Ainda que necessitem agilizar o processo de busca por matérias-primas, asiáticos dificilmente compram controle de empresas
Os chineses são comerciantes natos. Compram e vendem desde o início dos tempos. Entretanto, a atual fase — na qual precisam olhar com maior intensidade oportunidades para além de suas fronteiras — é relativamente recente. Certamente por isso, a preferência ainda seja de entrar como minoritário em sociedades. Os chineses colocam o dedo na água para sentir a temperatura antes de adquirir uma empresa estrangeira. “Em geral, iniciam seus investimentos em sistema de joint venture, preferindo manter o controle da companhia com os sócios locais enquanto observam a operação de perto”, diz Celso Costa, sócio do Machado, Meyer.
Parte desse comportamento pode ser atribuído a uma forma particular de fazer negócios. Ela tem estreitas relações com a maneira como os chineses analisam o tempo. “Para eles, o eixo temporal tem um significado bem diferente daquele que as culturas ocidentais têm. O chinês sempre foi um comerciante ativo e usa isso como forma de dizer em que intensidade confia em seus parceiros. Essa confiança é um processo bastante lento”, afirma Fernando Lohmann, sócio da Fesa, que atuou como cônsul-geral de Cingapura (cuja maioria étnica é composta por chineses) no Brasil entre 1994 e 2004.
A aversão a riscos dos asiáticos de forma geral é outra característica que ajuda a explicar a entrada gradual desses investidores no capital das empresas brasileiras, acredita o sócio de finanças corporativas da Pricewaterhouse Coopers, Alexandre Pierantoni. “A região tem um histórico associado a perdas e guerras, o que torna os movimentos mais graduais.”
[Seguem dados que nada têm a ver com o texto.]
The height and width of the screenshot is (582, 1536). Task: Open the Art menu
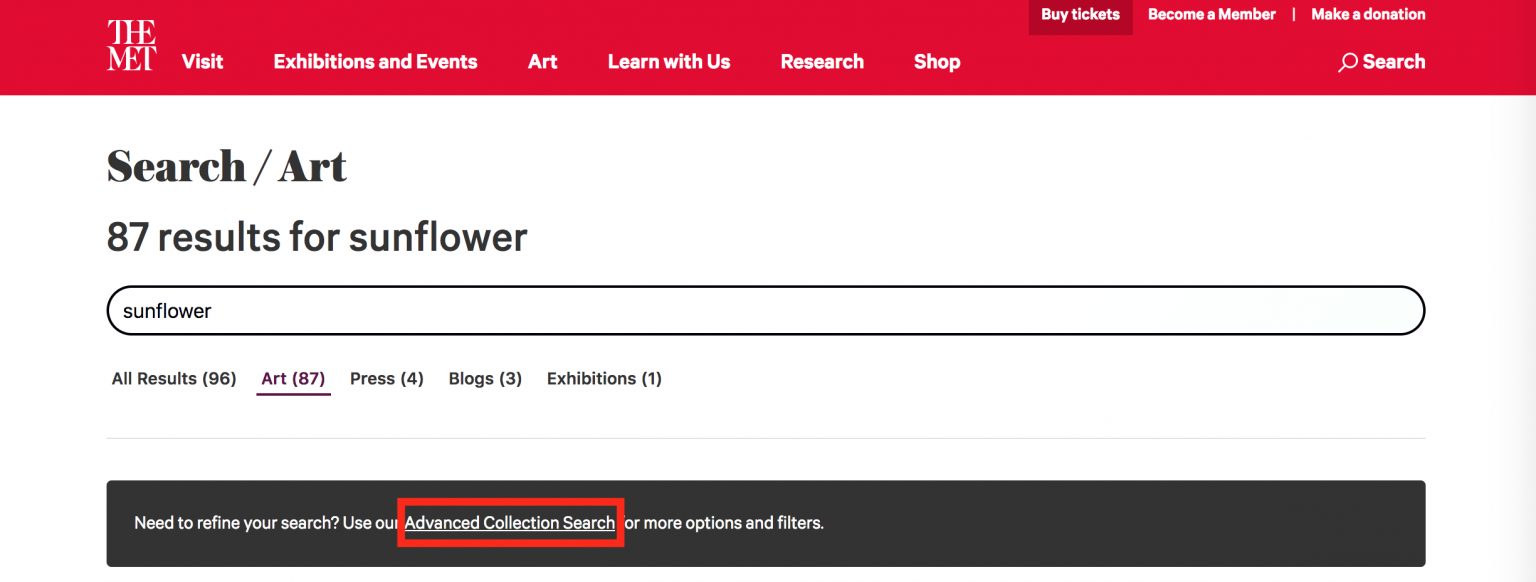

Especialistas avaliam ainda que os chineses só não intensificaram o movimento de aquisições de controle de empresas brasileiras no mercado pela indefinição que seu governo – maior indutor das compras – tem em seu modelo de atuação no mercado estrangeiro. “Essa falta de definição ao olhar para fora de seu território já se traduz em um dilema: preciso comprar grandes quantidades e ainda assim terei de ser minoritário?”, diz o sócio da G5, Carlos Gros.
Embora ainda rara, a compra de controle de empresas por asiáticos no Brasil deve se tornar cada vezmais comum.
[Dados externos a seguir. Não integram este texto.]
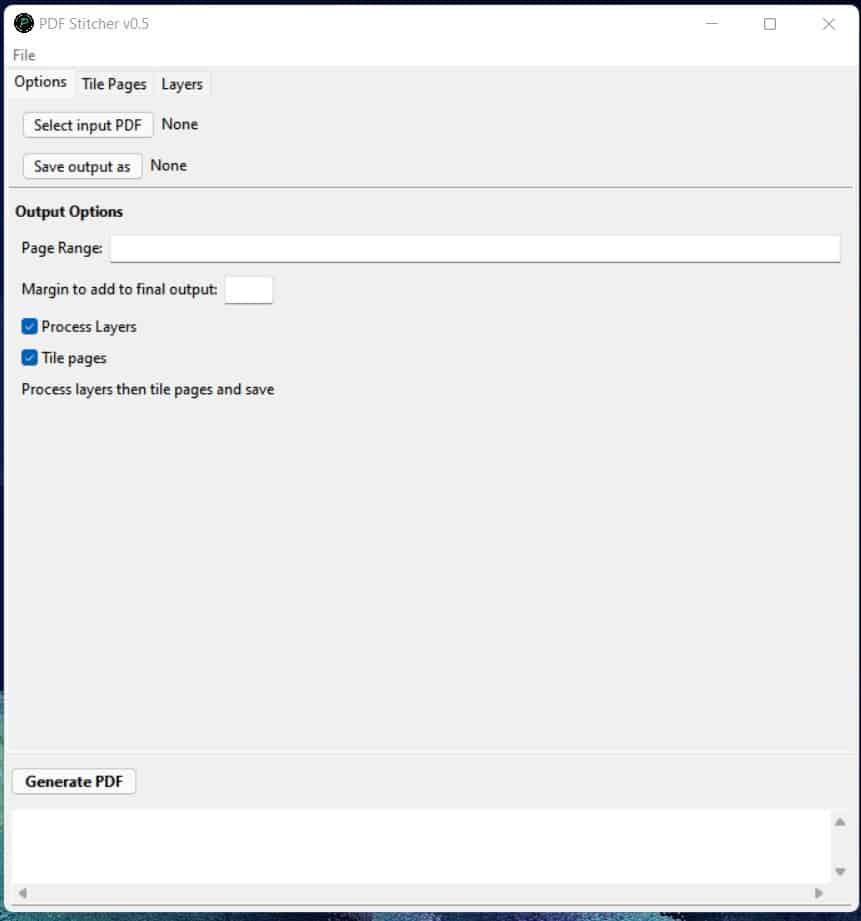
Task: Minimize the PDF Stitcher window
Action: (711, 24)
No final do mês passado, por exemplo, chineses compraram 100% da mineradora Itaminas, por US$ 1,2 bilhão.
Maturação
O fato é que, para os intermediários de operações de fusão, ainda há muito o que aprender para atender bem aos novos clientes. “Toda a nossa educação escolar é voltada para o Ocidente, o que mostra o tamanho do desafio”. Nosso segmento é bastante fragmentado, o que faz com que, com o aumento do apetite de asiáticos, sobre trabalho para pequenos e grandes intermediários”, comemora Maurício Schutt, sócio da VGL, boutique de serviços financeiros que reúne profissionais com passagens por grandes bancos e empresas de auditoria. L.F.